The same birthmark is common in many other families


A few years ago we heard about a distinctive birthmark at the hairline on the back of the neck, which appeared to have been passed on for many generations among the Mayburys of County Kerry, Ireland.

When we asked if the same birthmark was present in other branches of the Maybury family, we heard from many others including:
  • Descendants of William Maybury, who went to County Kerry, Ireland in 1671;
  • Descendants of Francis Maybury of Virginia;
  • Descendants of Delilah Mabry of Edgefield/Abbeville Counties in South Carolina;
  • Descendants of Thomas Maybury "ironmaster" of Pennsylvania;
  • Descendants of James Washington Mayberry (1792-1872) of Chambers County, Alabama;
  • Descendants of Frederick Mayberry (died 1801 in Bedford County, Virginia);
  • Descendants of the Mayberrys of County Londonderry, Ireland;
  • Descendants of other Mayburys who never left England.
This birthmark very often appears at the hairline on the back of the neck and is clearly present in many branches of the family. This type birthmark is commonly referred to as a "storkbite" or a "port-wine stain", etc. Sometimes it skips a generation and then appears again in the next. It is passed on by both male and female descendants. Here are some typical descriptions of the birthmark:

  • "It is an irregular port wine coloured shape approximately 3" across & 2" in length. It starts half way up his neck & is about 1" into his hairline; therefore it is not noticeable as at first might be thought."
  • "It was quite bright at times..and pink to red...larger in size than a half dollar and almost into the hair and the very center of the back of the neck!"
  • "I have the "storkbite" birthmark, as does my 2 brothers and 1 of my 5 sisters. (a red/pink birthmark at the base of the head at the neckline)."
  • I have four children...and all four have them. So do I. I have two sisters...and they also have them. One sister has five children (all have the mark), the other has two children (each has one). Boys and girls of the line each have it. We get it from our father...who got it from his mother. They do not fade over time but they are usually high enough the hair covers most of it when it comes in - hence you see it best when they are babies and once again when they are old men!
  • "My 22 year old daughter has that exact birthmark on the back on her neck at the hairline."
  • "My grandmother..., my Father, and all five of his kids including me and my three kids all have the mark."
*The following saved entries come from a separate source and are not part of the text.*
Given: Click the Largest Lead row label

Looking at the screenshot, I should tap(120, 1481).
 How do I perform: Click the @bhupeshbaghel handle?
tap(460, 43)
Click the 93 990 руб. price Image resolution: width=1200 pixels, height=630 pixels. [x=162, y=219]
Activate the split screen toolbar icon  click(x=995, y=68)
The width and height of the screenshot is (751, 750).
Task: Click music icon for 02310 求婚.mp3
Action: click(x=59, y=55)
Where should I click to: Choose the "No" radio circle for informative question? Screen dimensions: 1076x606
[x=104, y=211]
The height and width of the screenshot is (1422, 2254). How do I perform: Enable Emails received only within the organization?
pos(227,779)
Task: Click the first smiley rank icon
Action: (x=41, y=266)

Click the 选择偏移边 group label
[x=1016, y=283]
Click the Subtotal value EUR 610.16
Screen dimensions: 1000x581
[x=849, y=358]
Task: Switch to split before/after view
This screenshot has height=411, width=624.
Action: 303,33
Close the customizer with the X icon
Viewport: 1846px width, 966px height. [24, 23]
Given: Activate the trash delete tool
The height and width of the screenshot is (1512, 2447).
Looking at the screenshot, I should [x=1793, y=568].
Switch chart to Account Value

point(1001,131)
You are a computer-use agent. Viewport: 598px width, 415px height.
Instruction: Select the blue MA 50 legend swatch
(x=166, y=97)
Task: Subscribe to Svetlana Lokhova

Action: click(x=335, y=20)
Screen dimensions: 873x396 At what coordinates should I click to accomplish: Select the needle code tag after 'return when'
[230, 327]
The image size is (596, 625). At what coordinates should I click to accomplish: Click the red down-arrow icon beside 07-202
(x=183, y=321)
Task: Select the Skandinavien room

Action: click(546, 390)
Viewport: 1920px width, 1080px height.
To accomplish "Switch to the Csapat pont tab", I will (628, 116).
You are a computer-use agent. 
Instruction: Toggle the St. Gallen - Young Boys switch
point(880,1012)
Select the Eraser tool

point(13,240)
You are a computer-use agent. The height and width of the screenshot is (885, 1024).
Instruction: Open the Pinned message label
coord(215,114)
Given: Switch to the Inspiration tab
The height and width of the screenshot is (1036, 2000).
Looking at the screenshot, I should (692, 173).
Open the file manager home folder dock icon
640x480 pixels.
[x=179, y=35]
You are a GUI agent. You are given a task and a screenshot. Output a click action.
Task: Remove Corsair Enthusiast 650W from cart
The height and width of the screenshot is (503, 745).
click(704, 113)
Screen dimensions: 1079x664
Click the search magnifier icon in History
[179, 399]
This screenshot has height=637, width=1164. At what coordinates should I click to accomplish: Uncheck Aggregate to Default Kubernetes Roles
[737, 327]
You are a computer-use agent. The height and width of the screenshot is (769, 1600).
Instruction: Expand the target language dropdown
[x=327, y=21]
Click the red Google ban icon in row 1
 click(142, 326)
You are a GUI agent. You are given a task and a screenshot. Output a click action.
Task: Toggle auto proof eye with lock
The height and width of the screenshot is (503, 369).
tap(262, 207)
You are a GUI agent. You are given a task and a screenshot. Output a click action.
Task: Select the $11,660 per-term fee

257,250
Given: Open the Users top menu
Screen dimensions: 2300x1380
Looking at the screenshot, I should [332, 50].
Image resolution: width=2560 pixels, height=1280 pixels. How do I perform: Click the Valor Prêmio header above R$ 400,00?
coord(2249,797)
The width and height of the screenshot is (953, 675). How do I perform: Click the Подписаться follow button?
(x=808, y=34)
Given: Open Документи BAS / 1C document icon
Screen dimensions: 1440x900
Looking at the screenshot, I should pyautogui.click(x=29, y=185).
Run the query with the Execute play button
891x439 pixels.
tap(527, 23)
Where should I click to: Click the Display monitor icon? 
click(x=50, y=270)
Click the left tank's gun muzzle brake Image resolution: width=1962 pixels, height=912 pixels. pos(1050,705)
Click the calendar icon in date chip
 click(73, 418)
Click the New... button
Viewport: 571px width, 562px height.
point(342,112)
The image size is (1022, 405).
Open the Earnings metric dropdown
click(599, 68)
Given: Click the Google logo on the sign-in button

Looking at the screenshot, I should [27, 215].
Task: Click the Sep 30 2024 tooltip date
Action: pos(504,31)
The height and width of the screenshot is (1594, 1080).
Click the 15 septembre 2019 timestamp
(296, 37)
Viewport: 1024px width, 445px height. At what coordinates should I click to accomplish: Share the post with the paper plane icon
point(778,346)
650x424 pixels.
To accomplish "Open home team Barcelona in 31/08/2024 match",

One of our cousins who has the birthmark said, "I just thought that was where the term "redneck" came from!"

Research shows that this birthmark is common and occurs in many families

Our limited research indicates that the phenomenon is fairly common and that it is by no means limited to the Maybury/Mayberry family. More information can be found in various articles, some of which say that 30-50% of all newborn babies have birthmarks; that these can occur on various parts of the body; and that one of the most common locations is on the back of the neck.